Early last month some specialist media outlets were reporting that the City of London council had put extra cash into its exorbitantly expensive plan for a new and unneeded classical music venue in central London.
Diller Scofidio + Renfro’s new Barbican concert hall proposal has been allocated nearly £2 million for work to continue, though a planning application for the scheme is not expected until the end of next year
The New York practice’s competition-winning Centre for Music was unveiled more than a year ago but since then there have been few updates.
Now client and backer the City of London has announced the release of £1.95 million to take the £288 million proposals to the next stage, including developing the funding model and undertaking technical studies to inform the wider site masterplan.

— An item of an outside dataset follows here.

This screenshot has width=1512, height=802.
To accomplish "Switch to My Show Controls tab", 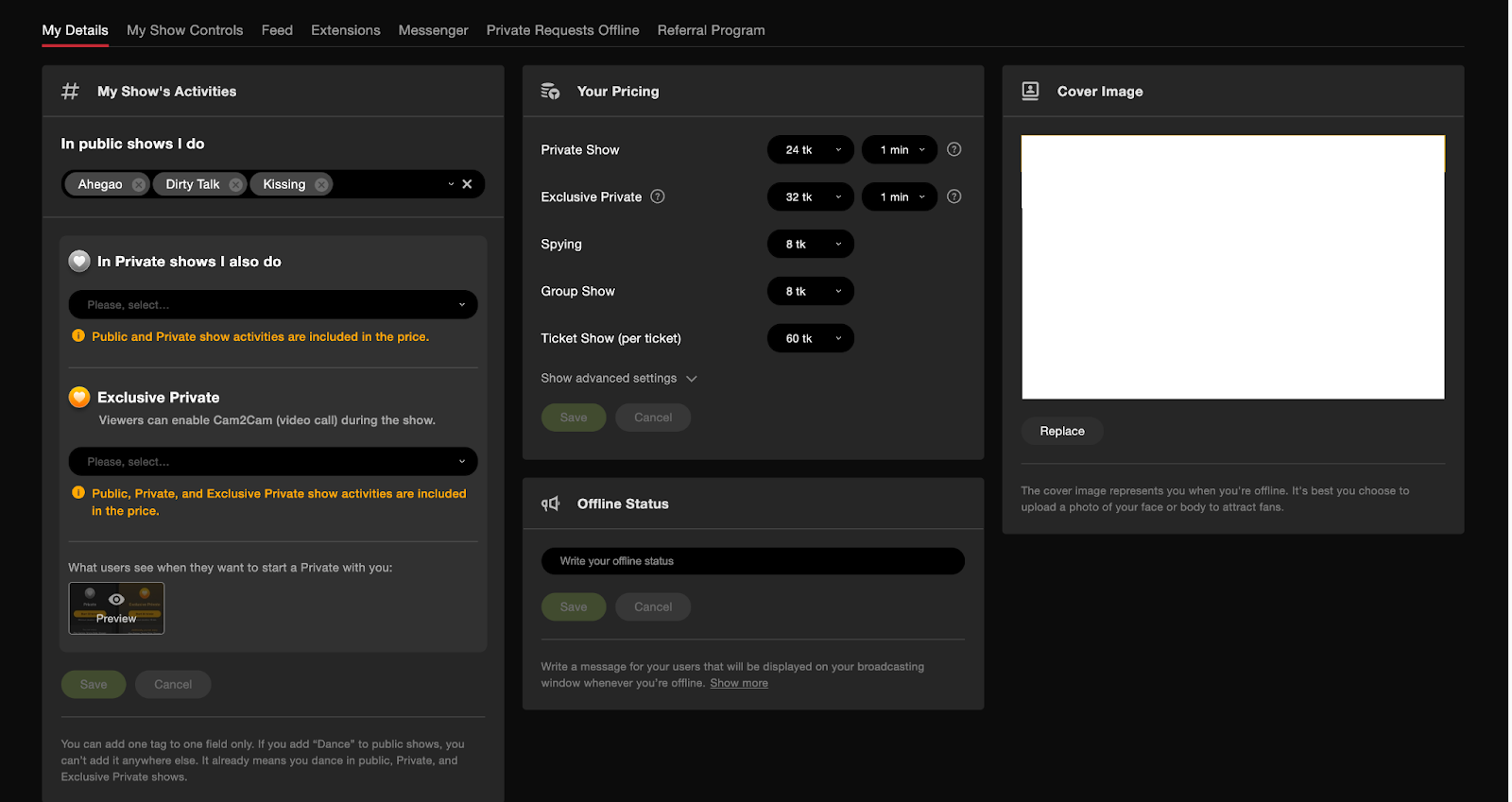I will (x=185, y=30).
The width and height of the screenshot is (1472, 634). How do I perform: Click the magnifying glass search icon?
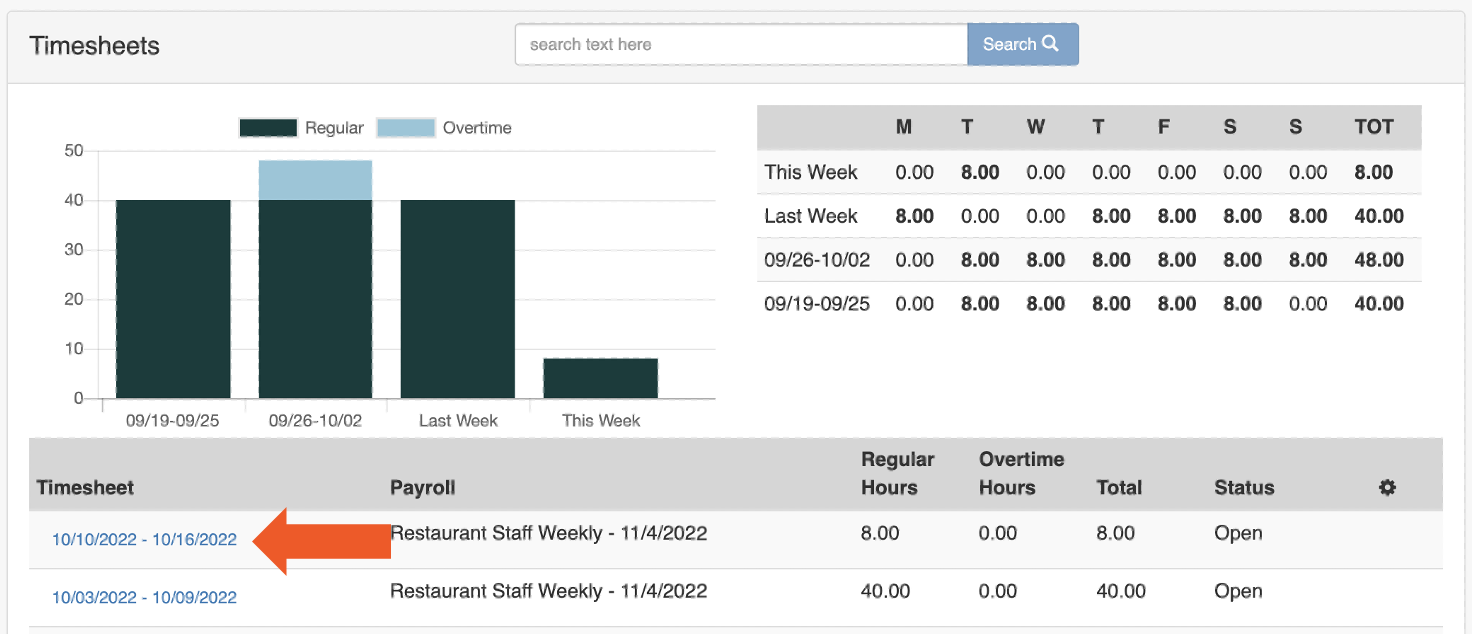[1048, 44]
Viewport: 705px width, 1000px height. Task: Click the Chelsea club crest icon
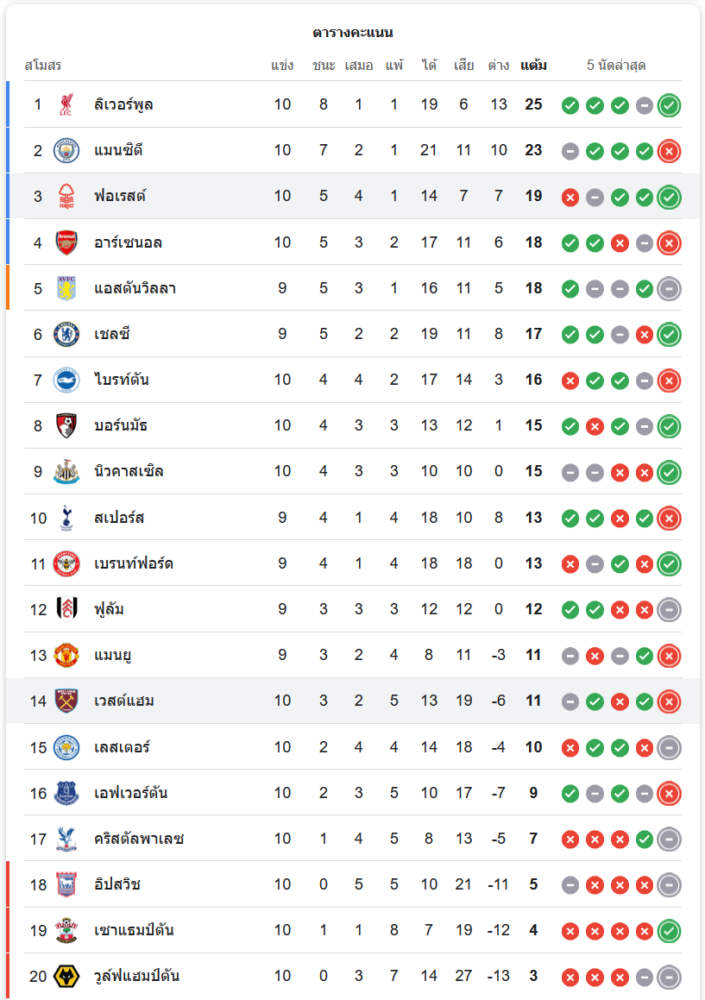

According to the backers, the next stage of work will also include a ‘robust and detailed Capital Funding Model’ for the build cost.
The designs – which are not expected to differ greatly from DSR’s concept proposals – are expected to be taken out to consultation later this year. It is understood a planning application is not expected to submitted until the end of 2021.
The concert hall will be constructed on the London Wall site that will be vacated when the Museum of London moves to its new home at Smithfield Market.
Altogether, the City Corporation has now pledged £6.8 million in funding for the Centre for Music project, which is backed by the Barbican, the London Symphony Orchestra and the Guildhall School of Music & Drama.
Diller Scofidio + Renfro’s London Centre for Music gets cash boost by Ella Jessel, Architects Journal, 9 March 2020: https://web.archive.org/web/20200404205917/https://www.architectsjournal.co.uk/news/diller-scofidio-renfros-london-centre-for-music-gets-cash-boost/10046552.article
After the decimation of the culture industry and many other economic sectors caused by the Covid 19 lockdown, it would be obscene if the City of London went ahead with this over-priced vanity project. We’re at the start of a huge recession and London already has all the classical concert halls it needs. The proposed £288 million spend could be much better used mitigating the economic toll the current pandemic will have on the lives of those living in the City of London and other London boroughs. The City council needs to cancel its plans for the unwanted Centre for Music now! This would be a win-win situation for everyone, since the Centre for Music was expected to be endlessly delayed anyway, as a Guardian piece from January made clear:
Wanted: a philanthropist to cough up about £145m towards London’s proposed Centre for Music. For that amount – about half the total cost of what will be the London Symphony Orchestra’s new home – you’ll get naming rights. The plan for the centre was put forward in 2015, just as Simon Rattle was announced as the LSO’s new music director. It is to be built on the site of the existing Museum of London, at the western edge of the City – 500 metres from the Barbican, the LSO’s longtime base.
But only last Monday did the museum finally submit its planning application for its own new location, at the disused end of London’s Smithfield market. Assuming the City corporation gives the green light later this year to the stylish proposed design, the museum will begin the very complicated process of transforming the historic market buildings before it can move.
Bosses hope that the new £330m Museum of London – helped by generous dollops of cash from the corporation and the mayor – will open in 2024. Realists think 2026 is more likely, with an obvious knock-on effect on the Centre for Music, as only then will the latter be able to start the demolition of the museum, the radical transformation of the surrounding road and pedestrian systems, and its own construction.
The existing Barbican hall, which, with its wonderful wooden floors and luxury seats, is my favourite concert venue, would then be used for non-classical music and conferences. Opening date for the new centre, which will also be home for the Guildhall School of Music? I reckon 2030. At least the long-delayed Elizabeth line (Crossrail), with a station at nearby Farringdon, should be running by then.
London’s new Centre for Music? Don’t hold your breath… The delay to the London Symphony Orchestra’s planned new home is growing by Richard Brooks, The Guardian,
19 January 2020: https://www.theguardian.com/commentisfree/2020/jan/19/london-centre-for-music-lso-museum-of-london-delay-v-and-a-iran-exhibition-tony-garnett
Note: we previously used the header above of the LSO’s Simon Rattle alongside the horror icons Jason and Freddy on the first coverage we gave to the proposed Centre for Music and related projects in the post Culture Mile: A Nightmare On Beech Street back in July 2017.